Shadows of Brimstone comes with 4 classes in each of the two versions of the core box set, and there are half a dozen more beyond those 8 if you got the various stretch goals. The four classes I've seen each plays distinctly differently from the others. Two characters of the same class also start out as unique and distinct individuals right out of the gate. Your class determines a bunch of stats, and at least one set special power for the character. Then you get to choose one of 3 optional starting abilities for that class. After that choice, each player is dealt one random “personal item” that helps define them further.

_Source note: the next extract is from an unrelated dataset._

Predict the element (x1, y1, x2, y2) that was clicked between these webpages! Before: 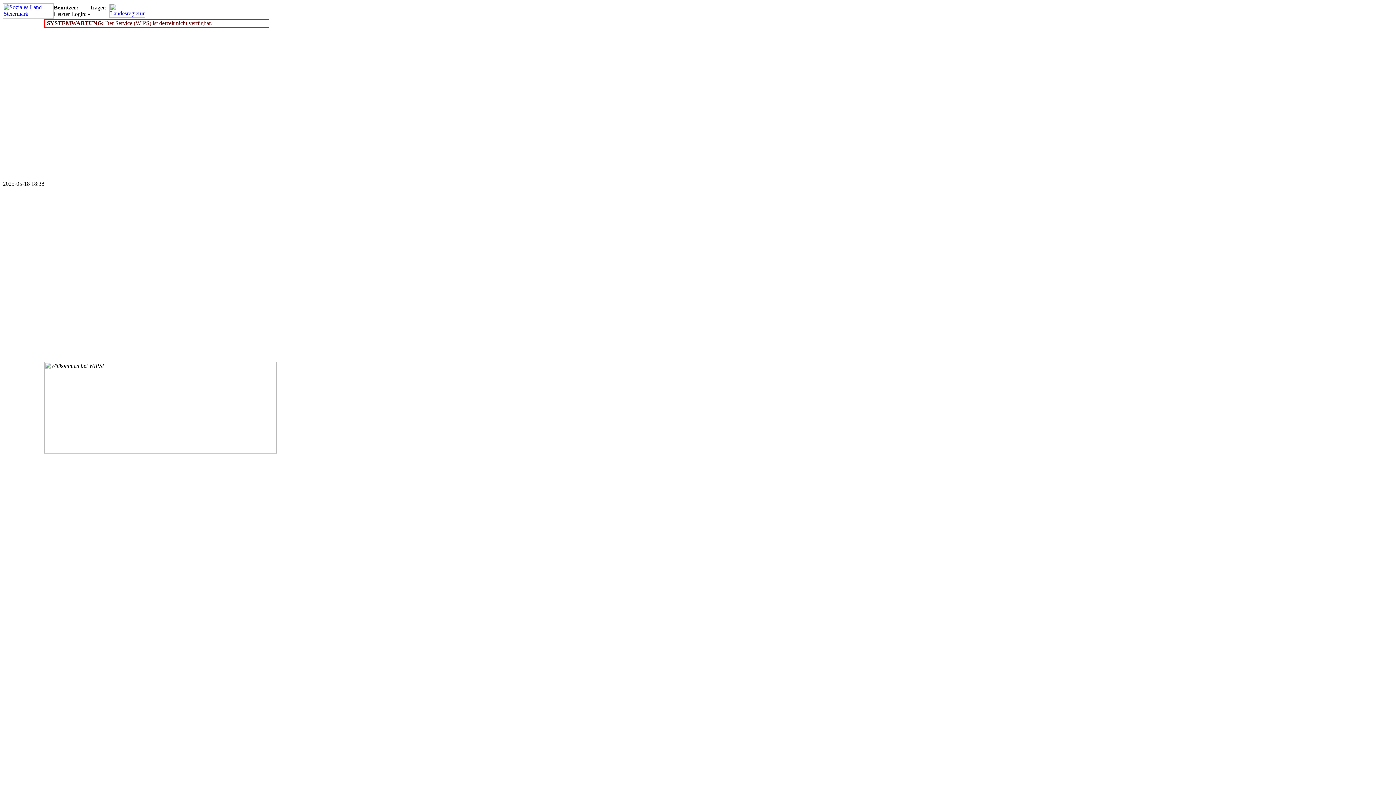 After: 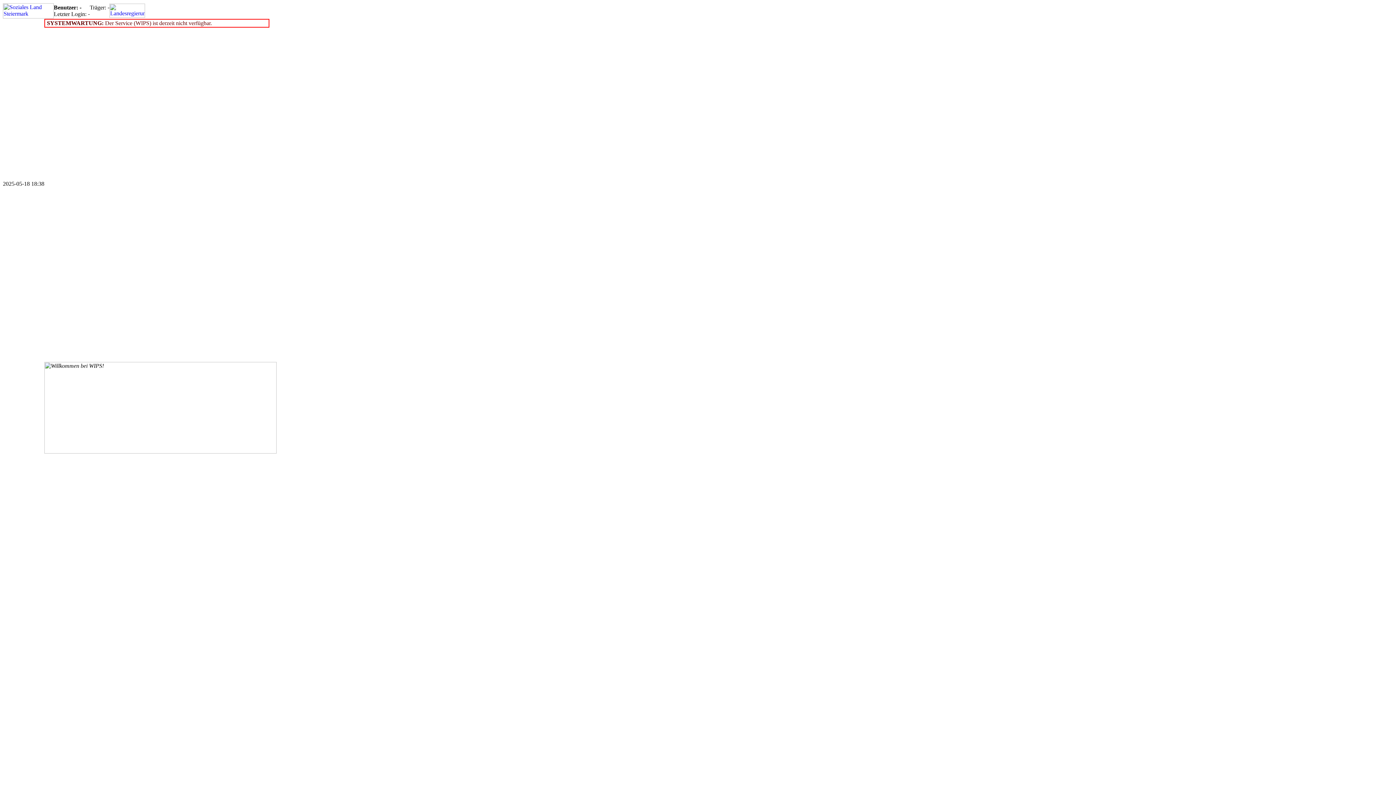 Action: bbox: (2, 13, 53, 19)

In our demo, the saloon girl had a bowie knife and the gunfighter had a hand mirror, which absolutely defined how we approached these roles. This was an unqualified success, as you became immediately invested in your unique character. Since it was a single demo, I couldn’t see much of the campaign-level character advancement process. There’s an XP system and in-game money. PCs at our table earned between 225 and 475xp in our couple hours of play, and I'm told you need 500 xp to level up. Leveling involved some sort of “feat tree”, with each class eventually unlocking a total of 16 or 20 different powers if you played long enough. Character advancement seems pretty deep.
And The Winner Is: Shadows of Brimstone provides the most in-depth character customization by a long shot, and does it in a very flavorful way.
Customer ServiceI'll be following up with more side-by-side comparisons of various other elements of the games in my next few posts.
Until then, I wanted to take a quick moment to specifically call out the great customer service I got from Ares / Project Gremlin, the makers of Galaxy Defenders. When they shipped our game + stretch goals to us, 3 of the miniatures arrived broken. One was missing an arm, and two others had snapped off their bases. My wife sent a photo to the folks at Ares, and within a few days they'd mailed off replacements for the 3 broken figures... packed in a box with another dozen other figures and promo cards just to be cool. That was very generous of them. I figured we were just going to have to glue the minis -- and that would have been fine -- but they went above and beyond.